Стиль — это форма приобщения литературы (писателя) к своему времени. Больше того, мне кажется, что содержание само по себе такой роли играть не может. Давно-давно Библия и мифология уже выполнили главную содержательную роль, создали главные (тоже содержательные) художественные образы. На том Библия и держится, но вот стиль ее устарел. Его если уж не менять, то переводить на современный язык требуется.
«Евгений Онегин», да что «Онегин» — даже «Вий», даже «Мертвые души», даже «Преступление и наказание» могли быть написаны (и писались) чуть ли не в каждую эпоху, но только не на том языке, на котором наиболее полно и самостоятельно эта эпоха выражала себя.
Классика — это и есть стиль, соединение вечной темы с языком конкретной эпохи.
О Сталине говорят: «Он понимал». Понимал, что такое терроризм, что такое власть, что такое… По-своему он понимал все.
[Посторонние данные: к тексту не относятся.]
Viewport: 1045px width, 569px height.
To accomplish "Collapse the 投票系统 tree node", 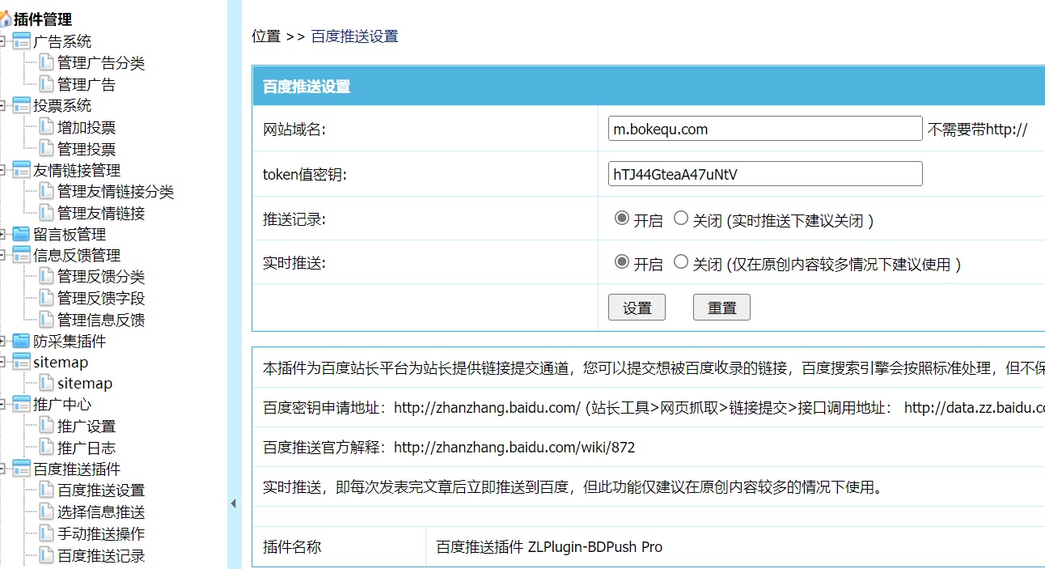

Но «свое» понимание — это антипонимание. Он был прагматиком, а прагматизм — это не знание, это опять-таки «анти» — антизнание. Оно — из опыта достижения своей собственной и только собственной цели, камуфлированной под цель общественную и даже общечеловеческую. Для этого нужно быть человеком, полностью лишенным сомнения, а значит, и размышления. Вместо этого — опыт, инстинкт опыта. Миг — это я, во всяком случае, разница небольшая, во всяком случае, я умнее мира. Прагматизм только тем и доказывает себя, что он — та очевидность, которая исключает размышления.
Наконец-то добрался я до проблемы «Переброска части стока северных рек в Каспийское море» (много было официальных названий — это, пожалуй, самое полное).
На этой проблеме, кажется, впервые с начала перестройки и считая с 1917 года тоже впервые, общественное мнение столкнулось с государственными монополиями, а можно и по-другому сказать: с Советской властью. Конечно, такое столкновение стало возможным и таким широким только благодаря перестройке, в частности — благодаря Горбачеву. Не знаю точно, не говорил с ним конкретно на эту тему, но думаю, что он в этом столкновении был заинтересован и только делал вид, что наблюдает со стороны. Впрочем, так и было: Горбачев не вмешивался, а общественное движение от этого приобретало: вот какое оно самостоятельное, сколько в нем и здравого смысла, и энтузиазма!